## WHAT YOU ARE ASKED TO DO
Copy exactly the lines from the one containing "Task: Select the" through the last line of the records below, both included, and leave out the pictures.

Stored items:
• • • • • • •
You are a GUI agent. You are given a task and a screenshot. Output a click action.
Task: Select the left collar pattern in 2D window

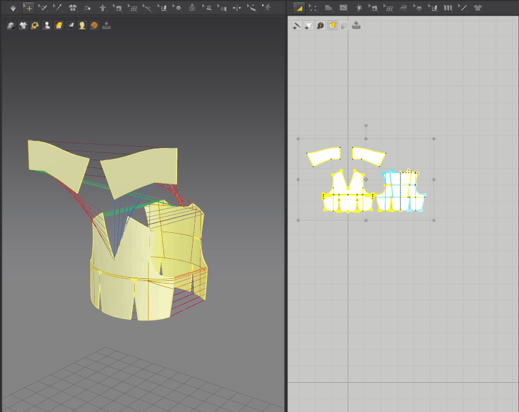(324, 156)
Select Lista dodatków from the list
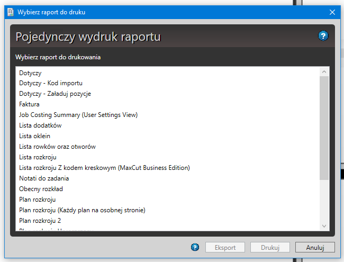Screen dimensions: 344x262 point(40,125)
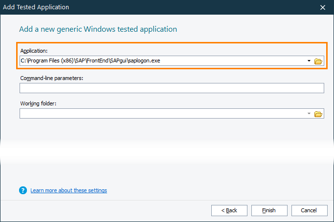This screenshot has height=222, width=334.
Task: Expand the Application path dropdown arrow
Action: [x=309, y=61]
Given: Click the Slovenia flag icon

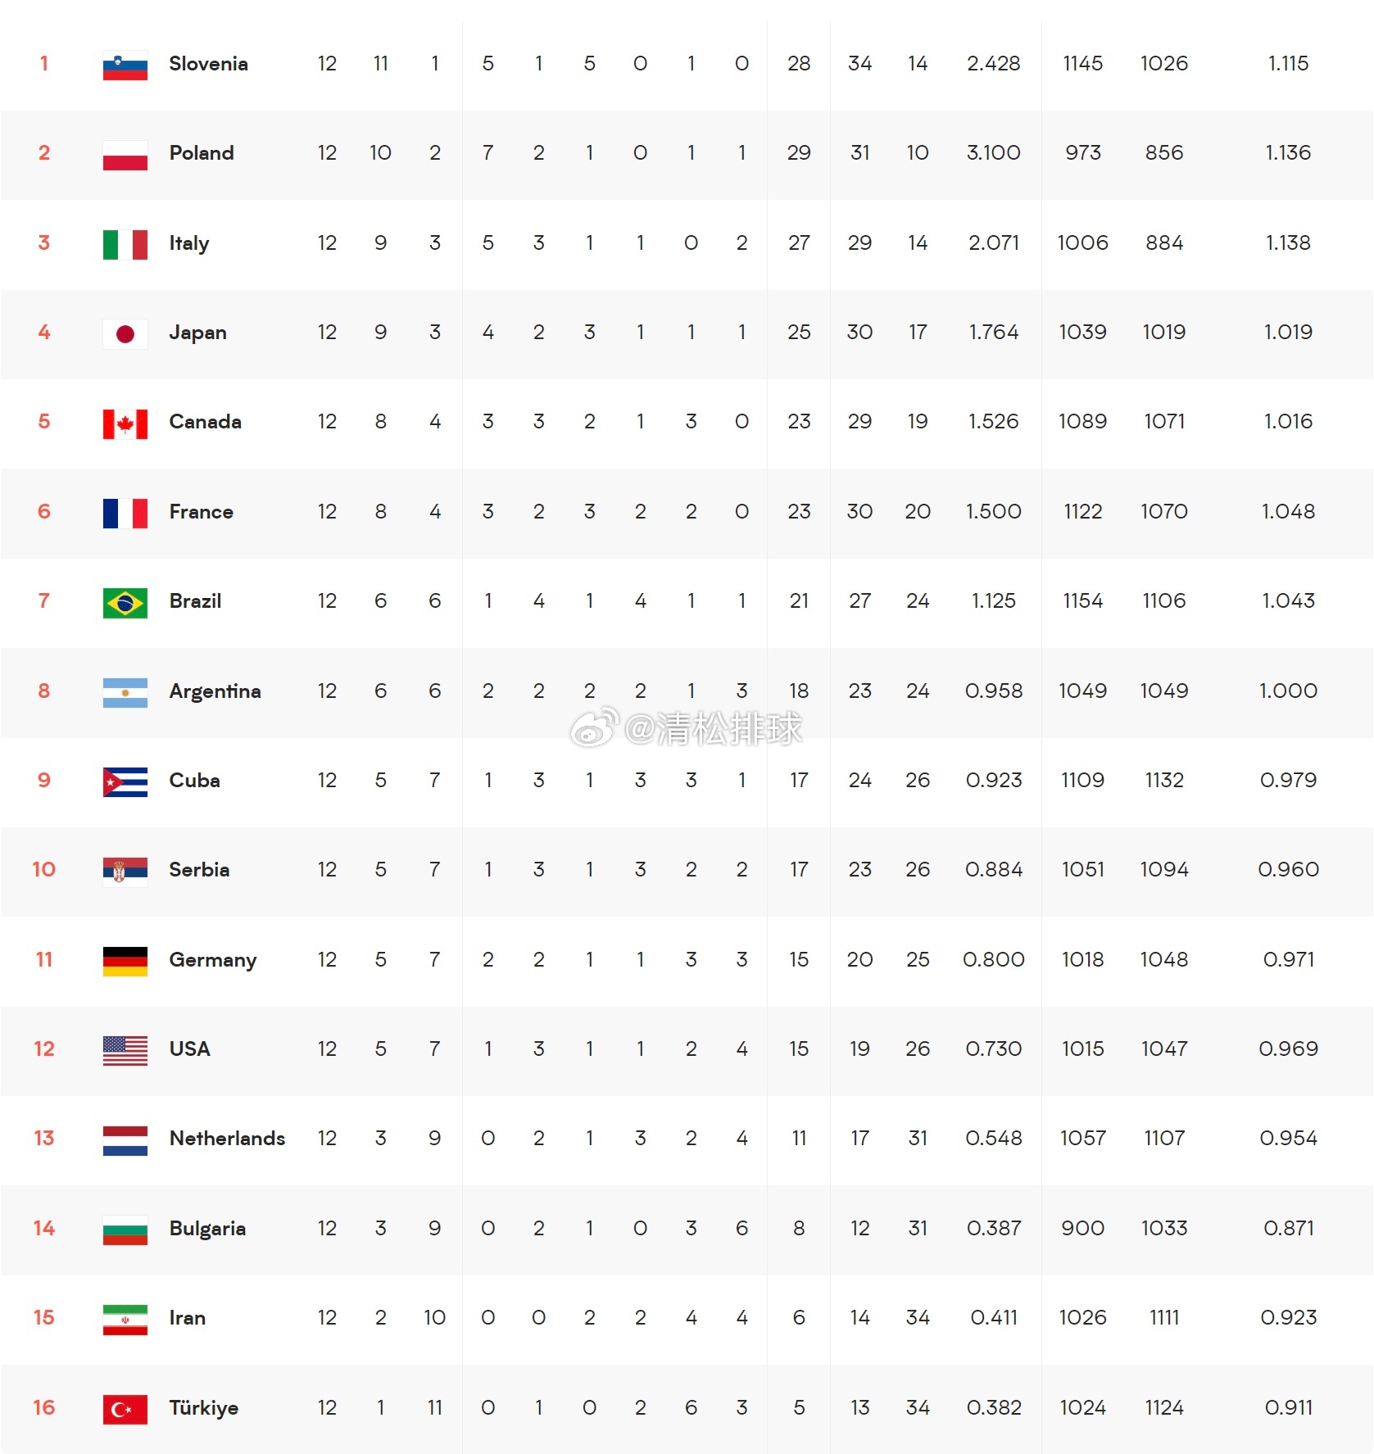Looking at the screenshot, I should pos(125,65).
• • • • • • •
## ANSWER TO THE EXERCISE
Task: Select the left collar pattern in 2D window

(324, 156)
Select Lista dodatków from the list
Screen dimensions: 344x262 point(40,125)
This screenshot has height=222, width=334.
Task: Expand the Application path dropdown arrow
Action: [x=309, y=61]
Given: Click the Slovenia flag icon

Looking at the screenshot, I should pos(125,65).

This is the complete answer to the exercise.